## AIM 1
According to the Baltek excerpt, what share of the company's revenues comes from the shrimp segment?
## AIM 2
Reproduce the Baltek excerpt between "The balsa and shrimp products" and "consolidation.", inclusive.

## EXTRACTED TEXT

________________

Approximately 80% of Baltek's revenues are derived from its core materials
segment and 20% from the shrimp segment.
The principal market for the Company's core materials is in the United
States, while the shrimp market is divided between the United States and
Europe.
The balsa and shrimp products are produced in Ecuador, South America. The
supply of raw materials has been without interruption for over 50 years.
The balsa and shrimp identifiable assets located at various facilities in
Ecuador are included in the Company's consolidated balance sheet and total
approximately $23 million at December 31, 1997. Foam and mat products are
purchased from outside vendors; the foam products are further processed by
the Company for sale to customers.
2. SUMMARY OF SIGNIFICANT ACCOUNTING POLICIES
Principles of Consolidation - The consolidated financial statements
include the accounts of the Company and its wholly-owned subsidiaries. All
significant intercompany accounts and transactions have been eliminated in
consolidation.

________________

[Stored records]
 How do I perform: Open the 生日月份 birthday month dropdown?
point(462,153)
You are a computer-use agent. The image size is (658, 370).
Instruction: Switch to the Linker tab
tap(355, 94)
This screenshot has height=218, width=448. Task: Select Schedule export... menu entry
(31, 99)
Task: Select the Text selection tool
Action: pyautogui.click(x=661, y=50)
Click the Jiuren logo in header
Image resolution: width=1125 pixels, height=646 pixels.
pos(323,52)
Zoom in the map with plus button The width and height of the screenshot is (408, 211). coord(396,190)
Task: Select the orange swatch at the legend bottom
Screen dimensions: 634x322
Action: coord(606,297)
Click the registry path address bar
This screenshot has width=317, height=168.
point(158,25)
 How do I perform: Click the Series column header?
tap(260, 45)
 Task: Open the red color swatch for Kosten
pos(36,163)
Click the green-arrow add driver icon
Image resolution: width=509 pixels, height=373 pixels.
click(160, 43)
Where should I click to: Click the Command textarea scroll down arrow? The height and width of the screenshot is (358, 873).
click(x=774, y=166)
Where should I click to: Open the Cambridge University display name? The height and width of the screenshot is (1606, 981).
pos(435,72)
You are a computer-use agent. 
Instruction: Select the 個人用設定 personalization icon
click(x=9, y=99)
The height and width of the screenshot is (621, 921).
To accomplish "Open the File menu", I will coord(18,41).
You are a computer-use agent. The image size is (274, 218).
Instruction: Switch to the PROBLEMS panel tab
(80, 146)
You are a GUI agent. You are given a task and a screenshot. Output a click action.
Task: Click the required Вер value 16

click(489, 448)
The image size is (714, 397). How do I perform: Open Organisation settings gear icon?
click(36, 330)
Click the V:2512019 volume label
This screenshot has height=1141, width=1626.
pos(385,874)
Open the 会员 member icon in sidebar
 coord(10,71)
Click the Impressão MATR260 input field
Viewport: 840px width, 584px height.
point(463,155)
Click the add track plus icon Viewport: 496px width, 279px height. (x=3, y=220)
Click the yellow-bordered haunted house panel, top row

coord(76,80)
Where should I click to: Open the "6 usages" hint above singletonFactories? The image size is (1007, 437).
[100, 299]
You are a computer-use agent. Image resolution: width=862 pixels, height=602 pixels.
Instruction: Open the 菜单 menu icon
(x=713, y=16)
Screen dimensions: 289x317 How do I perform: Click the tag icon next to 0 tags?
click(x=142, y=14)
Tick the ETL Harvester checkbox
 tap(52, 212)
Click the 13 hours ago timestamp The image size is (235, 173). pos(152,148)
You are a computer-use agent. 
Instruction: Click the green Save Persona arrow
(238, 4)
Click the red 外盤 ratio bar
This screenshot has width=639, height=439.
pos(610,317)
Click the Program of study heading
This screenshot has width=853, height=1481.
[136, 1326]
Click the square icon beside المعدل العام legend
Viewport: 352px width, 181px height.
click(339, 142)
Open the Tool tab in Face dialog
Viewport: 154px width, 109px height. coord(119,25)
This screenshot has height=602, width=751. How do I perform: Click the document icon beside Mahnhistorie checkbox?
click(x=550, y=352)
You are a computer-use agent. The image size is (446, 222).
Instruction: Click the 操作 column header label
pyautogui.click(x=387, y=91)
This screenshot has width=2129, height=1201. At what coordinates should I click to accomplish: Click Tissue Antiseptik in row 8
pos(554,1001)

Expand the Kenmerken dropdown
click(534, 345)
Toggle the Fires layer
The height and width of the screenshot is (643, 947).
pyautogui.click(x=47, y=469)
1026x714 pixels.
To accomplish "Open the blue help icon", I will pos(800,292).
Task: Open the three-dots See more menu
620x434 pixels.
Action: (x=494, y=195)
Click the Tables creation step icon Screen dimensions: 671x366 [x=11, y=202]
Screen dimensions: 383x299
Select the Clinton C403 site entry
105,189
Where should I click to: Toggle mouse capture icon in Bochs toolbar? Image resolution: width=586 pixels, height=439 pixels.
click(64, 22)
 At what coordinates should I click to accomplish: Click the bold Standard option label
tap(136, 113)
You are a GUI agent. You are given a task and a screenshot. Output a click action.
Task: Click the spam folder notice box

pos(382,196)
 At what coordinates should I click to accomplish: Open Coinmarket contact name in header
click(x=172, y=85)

________________

## SOLUTION 1
About 20%.

## SOLUTION 2
The balsa and shrimp products are produced in Ecuador, South America. The
supply of raw materials has been without interruption for over 50 years.
The balsa and shrimp identifiable assets located at various facilities in
Ecuador are included in the Company's consolidated balance sheet and total
approximately $23 million at December 31, 1997. Foam and mat products are
purchased from outside vendors; the foam products are further processed by
the Company for sale to customers.
2. SUMMARY OF SIGNIFICANT ACCOUNTING POLICIES
Principles of Consolidation - The consolidated financial statements
include the accounts of the Company and its wholly-owned subsidiaries. All
significant intercompany accounts and transactions have been eliminated in
consolidation.